◆ TASK DIRECTIONS ◆
Can you copy word for word the stretch of the material from the line containing "Identify the location" through the end of the material?

◆ DATA LINES ◆
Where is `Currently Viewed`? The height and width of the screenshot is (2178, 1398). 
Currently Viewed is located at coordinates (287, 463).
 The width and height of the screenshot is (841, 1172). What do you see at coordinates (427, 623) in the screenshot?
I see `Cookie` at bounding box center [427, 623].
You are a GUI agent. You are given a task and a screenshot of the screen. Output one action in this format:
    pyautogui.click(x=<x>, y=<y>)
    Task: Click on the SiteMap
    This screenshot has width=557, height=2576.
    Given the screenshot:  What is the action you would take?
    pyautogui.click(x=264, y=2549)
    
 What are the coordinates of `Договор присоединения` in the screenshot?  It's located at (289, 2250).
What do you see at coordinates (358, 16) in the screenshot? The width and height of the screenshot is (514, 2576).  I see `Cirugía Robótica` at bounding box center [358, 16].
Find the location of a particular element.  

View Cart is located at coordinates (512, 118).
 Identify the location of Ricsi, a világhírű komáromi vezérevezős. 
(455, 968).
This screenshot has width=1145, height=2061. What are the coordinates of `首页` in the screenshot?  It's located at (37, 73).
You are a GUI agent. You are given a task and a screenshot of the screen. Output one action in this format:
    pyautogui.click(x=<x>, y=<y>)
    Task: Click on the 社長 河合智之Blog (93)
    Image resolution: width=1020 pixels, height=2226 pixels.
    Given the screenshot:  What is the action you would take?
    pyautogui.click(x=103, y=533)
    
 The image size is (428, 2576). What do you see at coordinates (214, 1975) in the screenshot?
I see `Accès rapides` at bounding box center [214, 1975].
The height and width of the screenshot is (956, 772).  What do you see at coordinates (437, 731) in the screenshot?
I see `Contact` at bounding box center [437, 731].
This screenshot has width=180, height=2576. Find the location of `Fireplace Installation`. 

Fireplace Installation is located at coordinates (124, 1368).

◆ ANSWER TO THIS TASK ◆
 Identify the location of Ricsi, a világhírű komáromi vezérevezős. 
(455, 968).
This screenshot has width=1145, height=2061. What are the coordinates of `首页` in the screenshot?  It's located at (37, 73).
You are a GUI agent. You are given a task and a screenshot of the screen. Output one action in this format:
    pyautogui.click(x=<x>, y=<y>)
    Task: Click on the 社長 河合智之Blog (93)
    Image resolution: width=1020 pixels, height=2226 pixels.
    Given the screenshot:  What is the action you would take?
    pyautogui.click(x=103, y=533)
    
 The image size is (428, 2576). What do you see at coordinates (214, 1975) in the screenshot?
I see `Accès rapides` at bounding box center [214, 1975].
The height and width of the screenshot is (956, 772).  What do you see at coordinates (437, 731) in the screenshot?
I see `Contact` at bounding box center [437, 731].
This screenshot has width=180, height=2576. Find the location of `Fireplace Installation`. 

Fireplace Installation is located at coordinates (124, 1368).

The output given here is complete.